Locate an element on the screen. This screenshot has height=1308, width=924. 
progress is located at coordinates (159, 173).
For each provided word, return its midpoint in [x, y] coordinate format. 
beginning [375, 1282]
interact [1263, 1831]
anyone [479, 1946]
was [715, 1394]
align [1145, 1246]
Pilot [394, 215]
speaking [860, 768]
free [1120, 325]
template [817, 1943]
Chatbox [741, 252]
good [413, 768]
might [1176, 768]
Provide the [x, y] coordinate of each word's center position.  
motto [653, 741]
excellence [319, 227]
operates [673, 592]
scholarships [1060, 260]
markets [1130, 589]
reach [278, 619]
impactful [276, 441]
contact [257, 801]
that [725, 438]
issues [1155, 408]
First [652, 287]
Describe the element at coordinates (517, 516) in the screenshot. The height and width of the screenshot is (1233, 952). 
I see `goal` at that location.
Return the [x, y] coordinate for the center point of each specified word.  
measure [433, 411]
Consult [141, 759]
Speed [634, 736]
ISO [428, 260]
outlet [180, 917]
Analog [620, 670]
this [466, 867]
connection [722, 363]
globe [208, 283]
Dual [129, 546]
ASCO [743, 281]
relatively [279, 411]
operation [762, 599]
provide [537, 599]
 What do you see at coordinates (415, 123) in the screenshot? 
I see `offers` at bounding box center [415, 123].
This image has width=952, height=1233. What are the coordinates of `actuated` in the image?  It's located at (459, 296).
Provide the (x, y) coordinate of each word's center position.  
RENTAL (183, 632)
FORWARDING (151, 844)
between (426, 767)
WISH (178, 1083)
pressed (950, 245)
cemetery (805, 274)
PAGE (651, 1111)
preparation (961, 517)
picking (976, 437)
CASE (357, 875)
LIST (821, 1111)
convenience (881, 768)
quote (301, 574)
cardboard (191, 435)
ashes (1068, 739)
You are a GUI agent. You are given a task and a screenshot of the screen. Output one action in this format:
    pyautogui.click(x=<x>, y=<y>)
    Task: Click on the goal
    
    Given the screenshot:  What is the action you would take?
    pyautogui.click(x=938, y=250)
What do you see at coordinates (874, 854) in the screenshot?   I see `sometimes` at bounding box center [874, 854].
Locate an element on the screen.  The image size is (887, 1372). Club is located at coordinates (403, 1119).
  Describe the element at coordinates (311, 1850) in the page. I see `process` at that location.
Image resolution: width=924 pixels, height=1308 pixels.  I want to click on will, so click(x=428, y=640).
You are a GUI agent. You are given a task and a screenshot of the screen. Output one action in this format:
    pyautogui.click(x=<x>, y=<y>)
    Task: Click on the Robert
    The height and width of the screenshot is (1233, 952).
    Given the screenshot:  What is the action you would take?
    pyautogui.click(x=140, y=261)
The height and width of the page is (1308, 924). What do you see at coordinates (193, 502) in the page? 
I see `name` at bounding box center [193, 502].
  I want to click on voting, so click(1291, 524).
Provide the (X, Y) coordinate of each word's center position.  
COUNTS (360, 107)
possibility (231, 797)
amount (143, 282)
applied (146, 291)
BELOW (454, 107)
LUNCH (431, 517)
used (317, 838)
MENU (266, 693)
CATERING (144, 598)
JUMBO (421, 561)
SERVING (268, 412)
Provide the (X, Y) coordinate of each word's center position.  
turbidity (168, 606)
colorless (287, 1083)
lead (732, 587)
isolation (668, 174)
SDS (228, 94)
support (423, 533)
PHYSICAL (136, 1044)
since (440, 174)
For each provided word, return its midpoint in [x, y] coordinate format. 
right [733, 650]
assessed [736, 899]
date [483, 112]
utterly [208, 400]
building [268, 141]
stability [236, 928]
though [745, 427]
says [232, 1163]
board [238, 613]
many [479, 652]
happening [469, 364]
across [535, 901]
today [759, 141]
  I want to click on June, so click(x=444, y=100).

-------------------------

• What is required:
Copy out the items word for word, from the beginning of the items through the line that contains "ashes (1068, 739)". Include both of these end lines.

• Result for this exercise:
Locate an element on the screen. This screenshot has height=1308, width=924. 
progress is located at coordinates (159, 173).
For each provided word, return its midpoint in [x, y] coordinate format. 
beginning [375, 1282]
interact [1263, 1831]
anyone [479, 1946]
was [715, 1394]
align [1145, 1246]
Pilot [394, 215]
speaking [860, 768]
free [1120, 325]
template [817, 1943]
Chatbox [741, 252]
good [413, 768]
might [1176, 768]
Provide the [x, y] coordinate of each word's center position.  
motto [653, 741]
excellence [319, 227]
operates [673, 592]
scholarships [1060, 260]
markets [1130, 589]
reach [278, 619]
impactful [276, 441]
contact [257, 801]
that [725, 438]
issues [1155, 408]
First [652, 287]
Describe the element at coordinates (517, 516) in the screenshot. The height and width of the screenshot is (1233, 952). 
I see `goal` at that location.
Return the [x, y] coordinate for the center point of each specified word.  
measure [433, 411]
Consult [141, 759]
Speed [634, 736]
ISO [428, 260]
outlet [180, 917]
Analog [620, 670]
this [466, 867]
connection [722, 363]
globe [208, 283]
Dual [129, 546]
ASCO [743, 281]
relatively [279, 411]
operation [762, 599]
provide [537, 599]
 What do you see at coordinates (415, 123) in the screenshot? 
I see `offers` at bounding box center [415, 123].
This image has width=952, height=1233. What are the coordinates of `actuated` in the image?  It's located at (459, 296).
Provide the (x, y) coordinate of each word's center position.  
RENTAL (183, 632)
FORWARDING (151, 844)
between (426, 767)
WISH (178, 1083)
pressed (950, 245)
cemetery (805, 274)
PAGE (651, 1111)
preparation (961, 517)
picking (976, 437)
CASE (357, 875)
LIST (821, 1111)
convenience (881, 768)
quote (301, 574)
cardboard (191, 435)
ashes (1068, 739)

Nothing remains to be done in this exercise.